Our Research Projects
Project team: Hea-Jin Park, Younghye Seo-Whitney and Jo Elfving-Hwang
While the Australian and Korean general public might think that the ROK-Australia agricultural engagement is relatively new development, the roots of such farming exchanges go much further than the recent trade agreements. This research project focuses on Australian agricultural aid program to South Korea in the 1970s which included, among other things, 2,500 sheep from New South Wales and two kelpies called Mick and Monty.
A comparative study of racial and cultural diversity in television advertising: an Australia and Korea case study
Pretty in Masks? How COVID has Impacted Korean Young People's Beauty Practices
Project team: Jo Elfving-Hwang
Drawing on interviews with a sample of 20 urban 18 to 29-year-old young people in the metropolitan Seoul area, this project investigates the impact of COVID-19 related restrictions on Korean beauty cultures. As personal connections and face to face interactions play a particularly important role in creating connections with others, this project seeks to examine the impact of the literal covering of the face and shifting of person to person meetings to digital platforms have impacted particularly young people's perceptions of the role and utility of beauty, attractiveness and everyday beauty practices in post-COVID 19 Korean society.
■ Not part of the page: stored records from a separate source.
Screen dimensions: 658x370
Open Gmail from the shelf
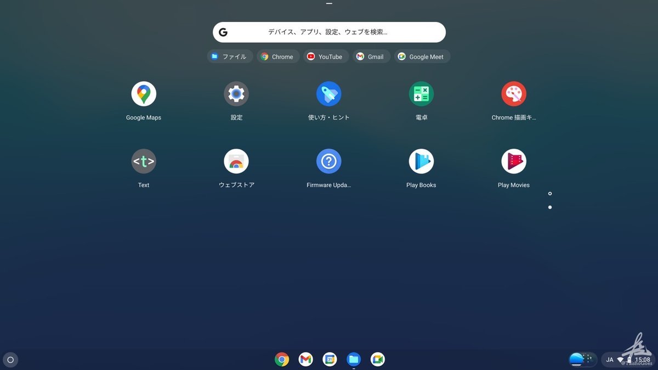pos(305,359)
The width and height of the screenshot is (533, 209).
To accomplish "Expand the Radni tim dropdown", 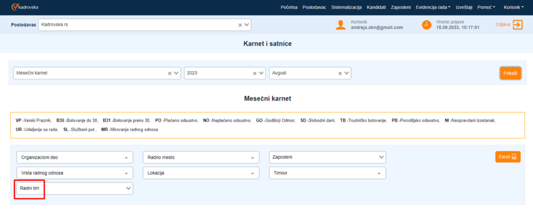I will coord(74,188).
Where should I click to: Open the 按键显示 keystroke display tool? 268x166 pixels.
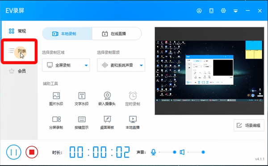(x=82, y=123)
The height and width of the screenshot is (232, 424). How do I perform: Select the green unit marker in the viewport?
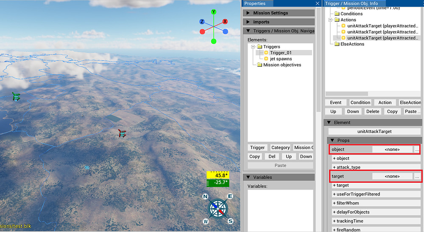click(x=16, y=97)
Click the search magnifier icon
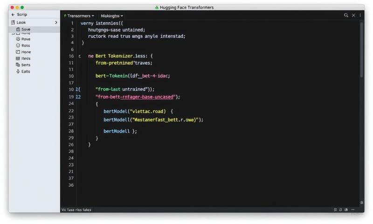The width and height of the screenshot is (373, 224). pyautogui.click(x=346, y=15)
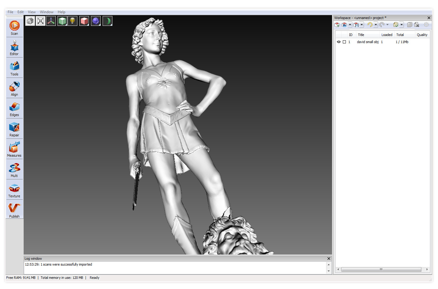Image resolution: width=438 pixels, height=289 pixels.
Task: Open the Scan module in sidebar
Action: pyautogui.click(x=14, y=27)
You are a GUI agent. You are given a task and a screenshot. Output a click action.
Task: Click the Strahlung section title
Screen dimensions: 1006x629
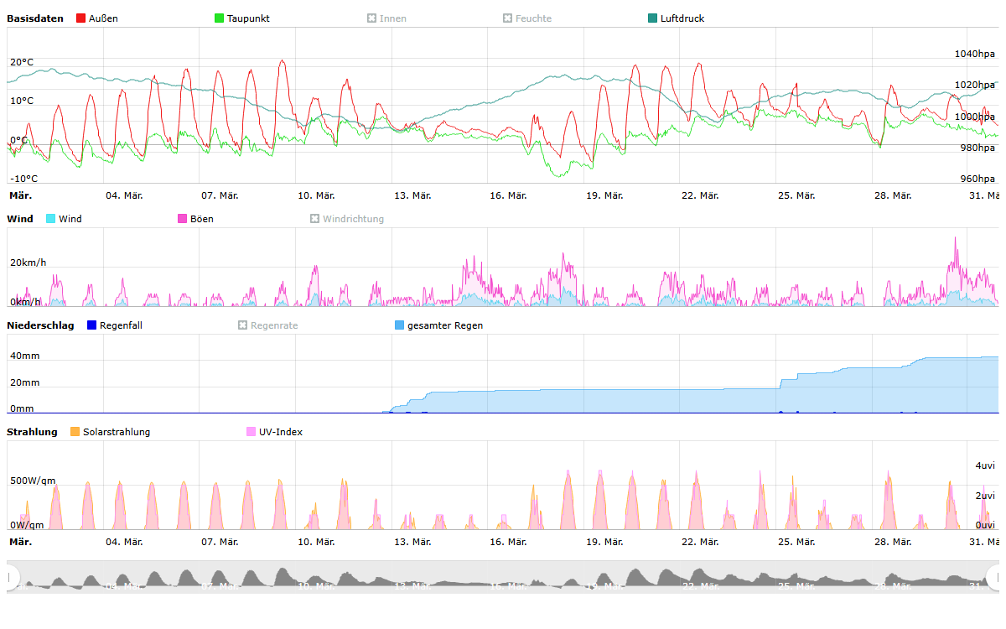click(x=32, y=432)
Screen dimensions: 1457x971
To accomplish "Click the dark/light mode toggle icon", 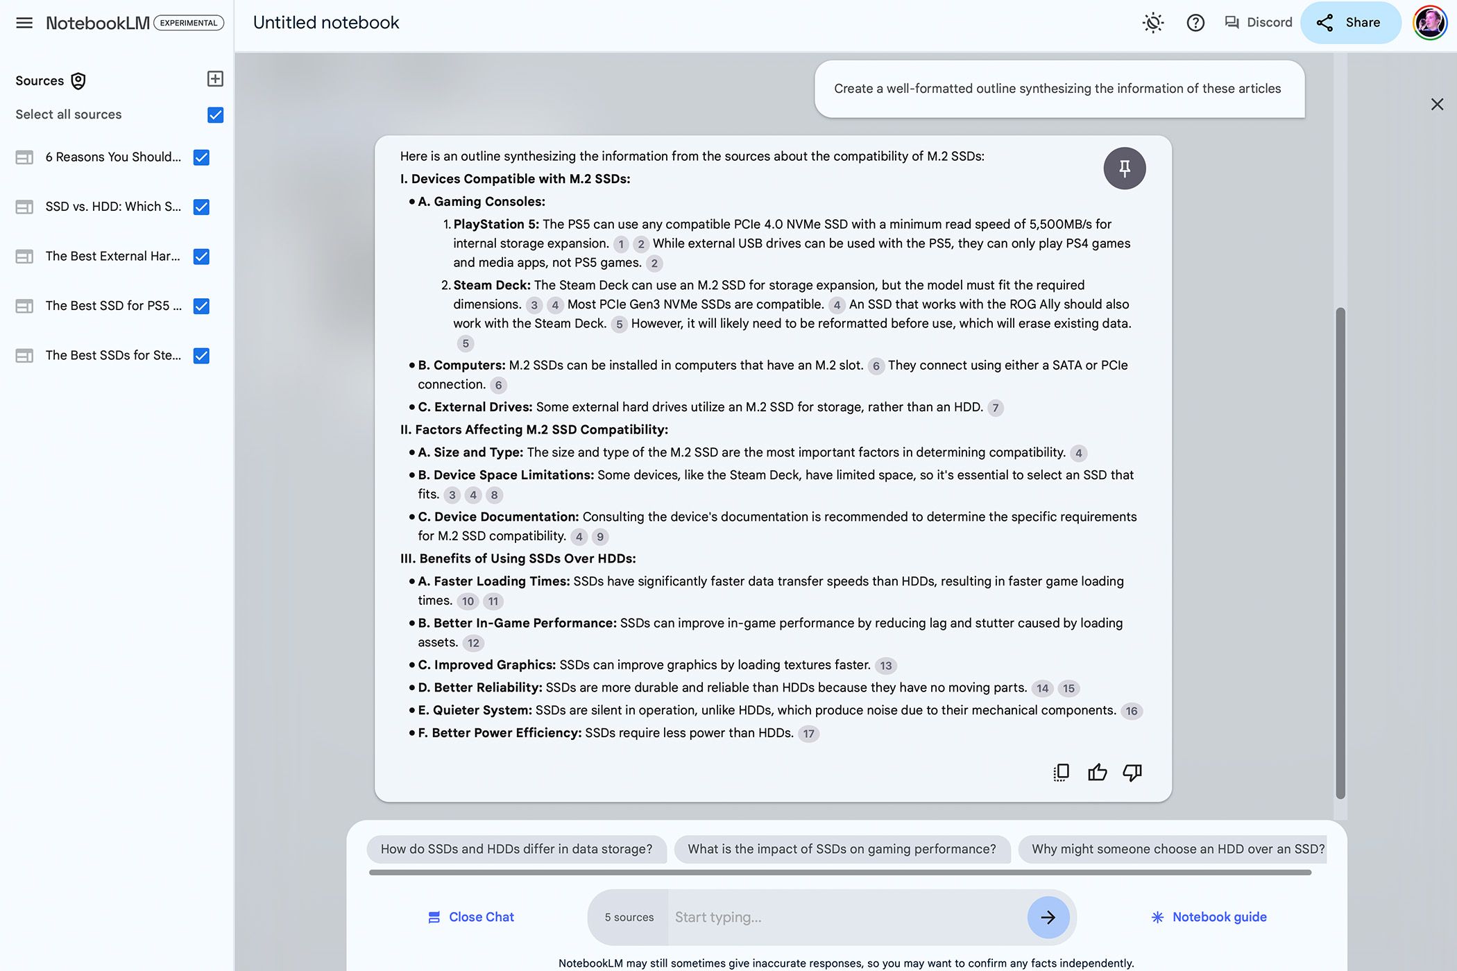I will (1152, 22).
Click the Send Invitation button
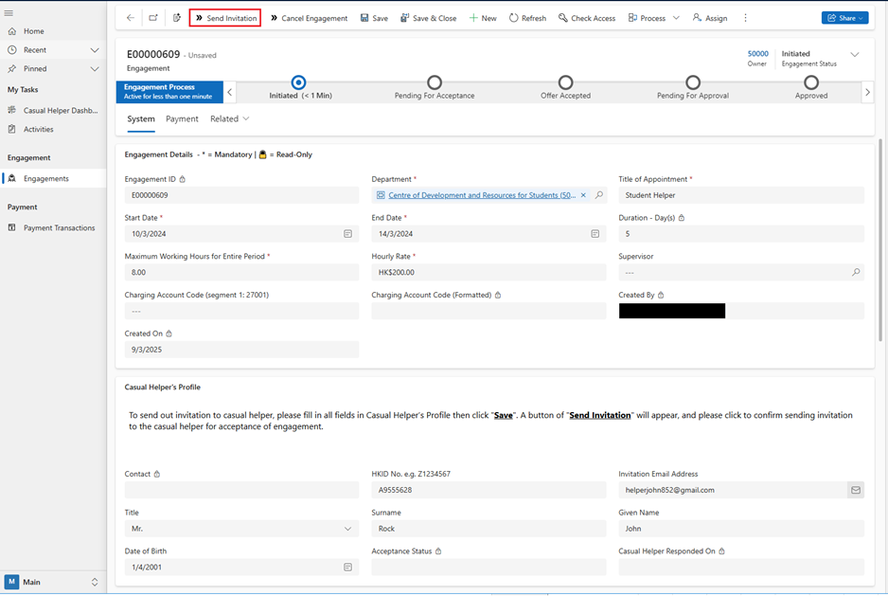This screenshot has width=888, height=596. 225,18
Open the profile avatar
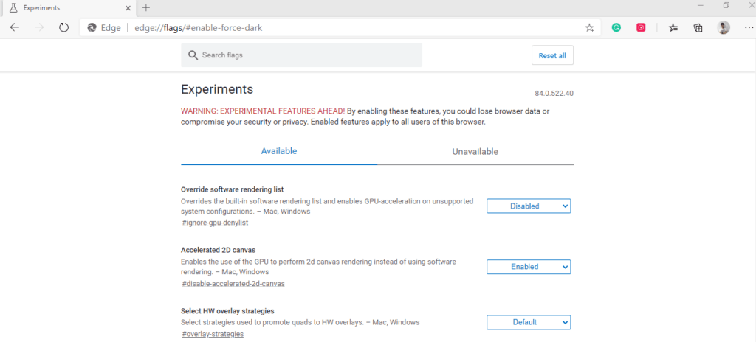 click(724, 27)
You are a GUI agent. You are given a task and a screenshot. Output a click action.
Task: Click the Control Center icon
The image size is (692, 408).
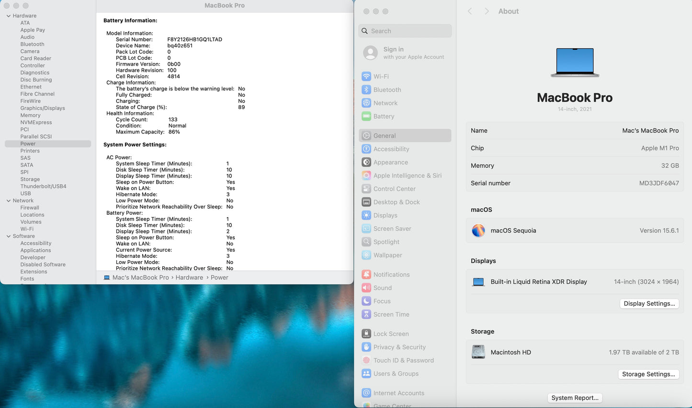(366, 189)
Korean Aid and Development: Policies, Practices, and People
Project team: Jae-Eun Noh
South Korea is the 15th largest donor in its aid volume, sharing a history of experiencing colonial exploitation and poverty with developing countries. This research project explores how South Korea's aid policies and practices have been shaped by the history, socio-cultural norms and values, and the interplay of global and domestic policies.
This project has identified the role of 'emotions' in public attitudes, aid policies, and NGO workers' practices, drawing on policy documents and interviews. Findings were published in highly-ranked journals, including Third World Quarterly, Community Development Journal, Development in Practice, and Thesis Eleven.
This project now focuses on examining Korean aid and development through the lens of gender, human rights and global justice.